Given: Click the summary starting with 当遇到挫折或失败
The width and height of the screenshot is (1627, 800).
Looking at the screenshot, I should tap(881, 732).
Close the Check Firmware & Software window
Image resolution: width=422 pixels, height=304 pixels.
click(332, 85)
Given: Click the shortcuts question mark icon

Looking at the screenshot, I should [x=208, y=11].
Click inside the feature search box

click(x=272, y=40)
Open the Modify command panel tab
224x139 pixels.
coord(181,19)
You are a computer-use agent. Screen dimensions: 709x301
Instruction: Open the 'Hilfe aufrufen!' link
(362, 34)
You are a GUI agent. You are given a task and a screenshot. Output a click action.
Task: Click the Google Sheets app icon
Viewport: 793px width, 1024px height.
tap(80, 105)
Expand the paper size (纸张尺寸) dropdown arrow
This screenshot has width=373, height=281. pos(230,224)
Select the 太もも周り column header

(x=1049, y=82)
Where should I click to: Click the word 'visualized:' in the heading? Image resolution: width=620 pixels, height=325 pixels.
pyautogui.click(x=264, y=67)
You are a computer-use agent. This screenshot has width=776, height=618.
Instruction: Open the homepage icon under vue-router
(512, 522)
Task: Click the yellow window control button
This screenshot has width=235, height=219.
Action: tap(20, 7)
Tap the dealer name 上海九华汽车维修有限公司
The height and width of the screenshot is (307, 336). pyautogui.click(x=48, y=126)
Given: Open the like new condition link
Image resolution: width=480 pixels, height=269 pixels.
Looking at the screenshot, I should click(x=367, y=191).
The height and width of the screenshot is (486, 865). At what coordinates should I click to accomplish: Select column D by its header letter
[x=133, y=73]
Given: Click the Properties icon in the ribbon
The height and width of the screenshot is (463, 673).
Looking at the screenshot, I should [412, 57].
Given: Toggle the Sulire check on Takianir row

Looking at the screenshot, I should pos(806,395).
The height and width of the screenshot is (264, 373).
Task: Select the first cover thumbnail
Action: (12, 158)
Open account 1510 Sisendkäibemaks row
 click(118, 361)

======

To do
Give all of the lines above again, exactly as they are.

Reply
Given: Click the summary starting with 当遇到挫折或失败
The width and height of the screenshot is (1627, 800).
Looking at the screenshot, I should tap(881, 732).
Close the Check Firmware & Software window
Image resolution: width=422 pixels, height=304 pixels.
click(332, 85)
Given: Click the shortcuts question mark icon

Looking at the screenshot, I should [x=208, y=11].
Click inside the feature search box

click(x=272, y=40)
Open the Modify command panel tab
224x139 pixels.
coord(181,19)
You are a computer-use agent. Screen dimensions: 709x301
Instruction: Open the 'Hilfe aufrufen!' link
(362, 34)
You are a GUI agent. You are given a task and a screenshot. Output a click action.
Task: Click the Google Sheets app icon
Viewport: 793px width, 1024px height.
tap(80, 105)
Expand the paper size (纸张尺寸) dropdown arrow
This screenshot has width=373, height=281. pos(230,224)
Select the 太もも周り column header

(x=1049, y=82)
Where should I click to: Click the word 'visualized:' in the heading? Image resolution: width=620 pixels, height=325 pixels.
pyautogui.click(x=264, y=67)
You are a computer-use agent. This screenshot has width=776, height=618.
Instruction: Open the homepage icon under vue-router
(512, 522)
Task: Click the yellow window control button
This screenshot has width=235, height=219.
Action: tap(20, 7)
Tap the dealer name 上海九华汽车维修有限公司
The height and width of the screenshot is (307, 336). pyautogui.click(x=48, y=126)
Given: Open the like new condition link
Image resolution: width=480 pixels, height=269 pixels.
Looking at the screenshot, I should click(x=367, y=191).
The height and width of the screenshot is (486, 865). At what coordinates should I click to accomplish: Select column D by its header letter
[x=133, y=73]
Given: Click the Properties icon in the ribbon
The height and width of the screenshot is (463, 673).
Looking at the screenshot, I should [412, 57].
Given: Toggle the Sulire check on Takianir row

Looking at the screenshot, I should pos(806,395).
The height and width of the screenshot is (264, 373).
Task: Select the first cover thumbnail
Action: (12, 158)
Open account 1510 Sisendkäibemaks row
 click(118, 361)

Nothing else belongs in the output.